> [CONSIGNE A]:
D'après le texte sur l'enseignement de l'écriture, qu'est-ce qui caractérise toujours un texte ?
> [CONSIGNE B]:
Prolongez le texte sur l'enseignement de l'écriture à partir de sa dernière phrase.

Comme pour la lecture, il n'existe aucun apprentissage "avant", qui serait valable pour toutes ces situations. Les compétences qu'elles requièrent ne peuvent être acquises qu'en situations véritables, en écriture de projets sociaux effectifs.
Pour atteindre cet objectif, que propose-t-on ? Un entraînement à la rédaction.
Qu'est-ce qu'une rédaction ?
La production d'un texte à propos duquel on fournit la seule information (son sujet) qui n'aide en rien cette production.
Comme on sait, un texte n'est jamais caractérisé par son sujet, mais par la situation de communication qui l'a rendu nécessaire. Qu'il s'agisse de raconter, d'expliquer ou de décrire, ce qui permet de définir les choix langagiers, et l'organisation du texte, ce ne sont ni les règles de grammaire, ni celles d'orthographe, ni la question de la cohérence, — toutes données qui joueront, certes, un rôle, après, dans un second temps —, mais bien les réponses aux questions suivantes : qui parle, à qui, où et quand et surtout, pour obtenir quel résultat ?.
Apprendre à les poser et à y répondre, ce n'est possible que si les enfants commencent par des situations en vraie grandeur, dont les enjeux sont aisément repérables par eux-mêmes, et s'ils ont pu eux-mêmes découvrir l'importance de ces données et transformer ces découvertes en règles d'écriture archivées dans leurs "outils pour lire et pour écrire".
C'est dans des situations de communication sociale que peut être construite la notion de variations langagières — capitale pour la maîtrise de la langue, dont résonnent pourtant ces "nouveaux" programmes, à grand renfort de formules pompeuses et mensongères.
C'est là seulement que les enfants vont pouvoir apprendre "comment ça fonctionne", pour ensuite pouvoir s'amuser à "faire semblant", c'est-à-dire, à s'entraîner (mais oui !) sur des situations simulées —, non des "rédactions" à sujets, mais des situations-problèmes d'écriture, qui consistent à produire des écrits en imaginant telle ou telle situation, pour tel ou tel destinataire, avec tel ou tel type d'enjeu.
S'entraîner, activité indispensable à la maîtrise, cela fonctionne toujours comme un jeu, où l'on imagine des problèmes à résoudre : qu'il s'agisse du foot, des échecs ou des apprentissages scolaires, la nature des entraînements est toujours la même : reprendre des points précis des situations vraies et imaginer de façon ludique des difficultés particulières, liées à des situations précises, dont il s'agit de trouver les moyens de les surmonter.
En matière d'écriture, il s'agit de s'entraîner à partir d'un même sujet, à écrire des textes différents en faisant varier les destinataires et les enjeux. Par exemple, pour décrire une même forêt, on va inviter les élèves à :
1- en faire une description, telle qu'elle pourrait apparaître au début d'un roman policier en imaginant qu'un crime affreux s'y est produit
2- en faire une description telle qu'elle apparaîtrait dans un prospectus du Syndicat d'Initiatives du coin, pour inviter les touristes à venir la visiter
3- en faire la description que pourrait en donner un ouvrage de géographie qui la trouve représentative des paysages de cette région.

> [DONNÉES FOURNIES]:
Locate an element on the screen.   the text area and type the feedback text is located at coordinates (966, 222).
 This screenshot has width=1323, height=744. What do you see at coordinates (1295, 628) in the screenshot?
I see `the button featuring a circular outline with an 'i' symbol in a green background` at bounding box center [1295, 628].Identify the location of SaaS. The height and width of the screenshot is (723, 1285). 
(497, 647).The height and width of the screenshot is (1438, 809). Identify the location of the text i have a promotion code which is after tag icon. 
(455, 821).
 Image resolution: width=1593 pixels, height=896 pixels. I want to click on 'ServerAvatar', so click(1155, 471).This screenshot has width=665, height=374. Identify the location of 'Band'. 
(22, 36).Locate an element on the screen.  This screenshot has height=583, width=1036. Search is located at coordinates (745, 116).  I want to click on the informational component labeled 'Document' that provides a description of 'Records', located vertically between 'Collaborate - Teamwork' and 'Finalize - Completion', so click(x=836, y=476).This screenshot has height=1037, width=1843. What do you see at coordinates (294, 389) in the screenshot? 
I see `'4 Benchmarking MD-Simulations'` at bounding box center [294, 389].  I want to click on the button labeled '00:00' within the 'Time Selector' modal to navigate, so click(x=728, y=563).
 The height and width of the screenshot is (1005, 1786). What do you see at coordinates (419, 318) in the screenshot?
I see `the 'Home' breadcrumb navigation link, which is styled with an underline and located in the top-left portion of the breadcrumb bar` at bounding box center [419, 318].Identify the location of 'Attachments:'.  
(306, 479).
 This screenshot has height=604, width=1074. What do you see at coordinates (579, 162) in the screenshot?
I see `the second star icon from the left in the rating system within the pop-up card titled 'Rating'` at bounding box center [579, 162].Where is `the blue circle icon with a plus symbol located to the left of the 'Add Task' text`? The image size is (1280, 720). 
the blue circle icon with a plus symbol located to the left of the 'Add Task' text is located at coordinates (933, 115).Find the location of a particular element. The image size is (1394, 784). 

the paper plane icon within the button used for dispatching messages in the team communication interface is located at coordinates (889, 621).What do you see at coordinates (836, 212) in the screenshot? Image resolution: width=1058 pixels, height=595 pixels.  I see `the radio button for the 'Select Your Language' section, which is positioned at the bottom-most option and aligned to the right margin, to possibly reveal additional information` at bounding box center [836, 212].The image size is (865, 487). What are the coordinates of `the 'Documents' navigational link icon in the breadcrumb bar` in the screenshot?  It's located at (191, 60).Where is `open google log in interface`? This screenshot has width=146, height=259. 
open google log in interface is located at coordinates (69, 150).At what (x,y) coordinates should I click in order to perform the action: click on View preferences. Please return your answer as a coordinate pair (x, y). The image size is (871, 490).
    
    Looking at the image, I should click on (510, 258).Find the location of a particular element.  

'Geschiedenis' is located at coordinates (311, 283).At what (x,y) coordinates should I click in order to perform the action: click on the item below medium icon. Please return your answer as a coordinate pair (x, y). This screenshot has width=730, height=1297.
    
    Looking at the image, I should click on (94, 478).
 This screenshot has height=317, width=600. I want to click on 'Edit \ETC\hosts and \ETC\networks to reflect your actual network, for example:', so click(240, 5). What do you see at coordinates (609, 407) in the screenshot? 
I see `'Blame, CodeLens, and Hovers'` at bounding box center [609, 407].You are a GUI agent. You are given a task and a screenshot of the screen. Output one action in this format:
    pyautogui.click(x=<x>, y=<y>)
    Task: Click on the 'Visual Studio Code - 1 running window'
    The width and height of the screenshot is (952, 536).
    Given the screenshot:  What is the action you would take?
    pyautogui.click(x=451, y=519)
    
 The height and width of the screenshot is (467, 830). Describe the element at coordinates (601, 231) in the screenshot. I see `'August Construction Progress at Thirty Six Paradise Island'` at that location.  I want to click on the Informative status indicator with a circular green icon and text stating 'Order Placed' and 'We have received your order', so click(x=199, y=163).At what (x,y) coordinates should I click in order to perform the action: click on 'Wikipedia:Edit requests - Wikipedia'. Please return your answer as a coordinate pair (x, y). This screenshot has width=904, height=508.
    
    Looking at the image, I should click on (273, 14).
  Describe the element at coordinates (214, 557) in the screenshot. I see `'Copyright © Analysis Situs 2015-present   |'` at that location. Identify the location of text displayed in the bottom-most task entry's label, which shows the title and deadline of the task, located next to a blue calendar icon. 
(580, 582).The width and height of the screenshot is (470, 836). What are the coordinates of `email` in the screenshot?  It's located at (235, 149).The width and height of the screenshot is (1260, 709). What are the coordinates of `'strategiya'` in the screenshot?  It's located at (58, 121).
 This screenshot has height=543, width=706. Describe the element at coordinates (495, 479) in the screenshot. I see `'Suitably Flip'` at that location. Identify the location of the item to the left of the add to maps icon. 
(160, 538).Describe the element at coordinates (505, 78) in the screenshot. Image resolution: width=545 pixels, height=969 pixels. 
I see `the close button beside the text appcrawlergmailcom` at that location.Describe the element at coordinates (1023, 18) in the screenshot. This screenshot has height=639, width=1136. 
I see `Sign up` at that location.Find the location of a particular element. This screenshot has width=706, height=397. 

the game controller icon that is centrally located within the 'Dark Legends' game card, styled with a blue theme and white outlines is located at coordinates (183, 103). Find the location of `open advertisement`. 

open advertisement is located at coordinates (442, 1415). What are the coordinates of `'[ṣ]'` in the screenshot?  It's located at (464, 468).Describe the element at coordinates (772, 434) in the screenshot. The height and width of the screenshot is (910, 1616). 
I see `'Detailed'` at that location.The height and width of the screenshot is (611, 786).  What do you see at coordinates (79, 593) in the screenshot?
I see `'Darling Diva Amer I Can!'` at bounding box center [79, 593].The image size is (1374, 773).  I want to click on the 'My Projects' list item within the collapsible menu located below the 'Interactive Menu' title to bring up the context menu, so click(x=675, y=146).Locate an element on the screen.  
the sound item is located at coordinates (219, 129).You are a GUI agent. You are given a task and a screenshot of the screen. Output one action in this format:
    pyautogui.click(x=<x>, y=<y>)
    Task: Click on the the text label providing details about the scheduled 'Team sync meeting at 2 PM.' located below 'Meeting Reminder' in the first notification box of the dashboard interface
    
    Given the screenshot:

> [RÉPONSE A]:
La situation de communication qui l'a rendu nécessaire.

> [RÉPONSE B]:
4- en faire la description humoristique d'une personne qui raconte dans une lettre à des amis, comment elle a pu s'y perdre... etc.
Toutes ces situations sont avant tout ludiques (un entraînement doit être une occasion de s'amuser, sinon, c'est un pensum : ce n'est pas un entraînement !) et sont les moments où les stratégies pour surmonter les difficultés rencontrées sont confrontées et analysées ensemble, pour être objets d'appropriation : chacun des élèves est ainsi enrichi par le groupe tout entier.
Seule une rigoureuse articulation entre des situations sociales d'écriture en projets, et du travail d'entraînement à la variation langagière, adaptant les types d'écrits, leurs formes textuelles et les choix syntaxiques et lexicaux aux variations de situations diverses, — à condition aussi d'appuyer ce travail d'entraînement sur une étude approfondie du fonctionnement (notamment social) des textes et des mots (la vraie "grammaire" !) — peut permettre à tous les élèves d'acquérir les compétences d'écriture qui définissent l'authentique maîtrise dont se réclament ces programmes.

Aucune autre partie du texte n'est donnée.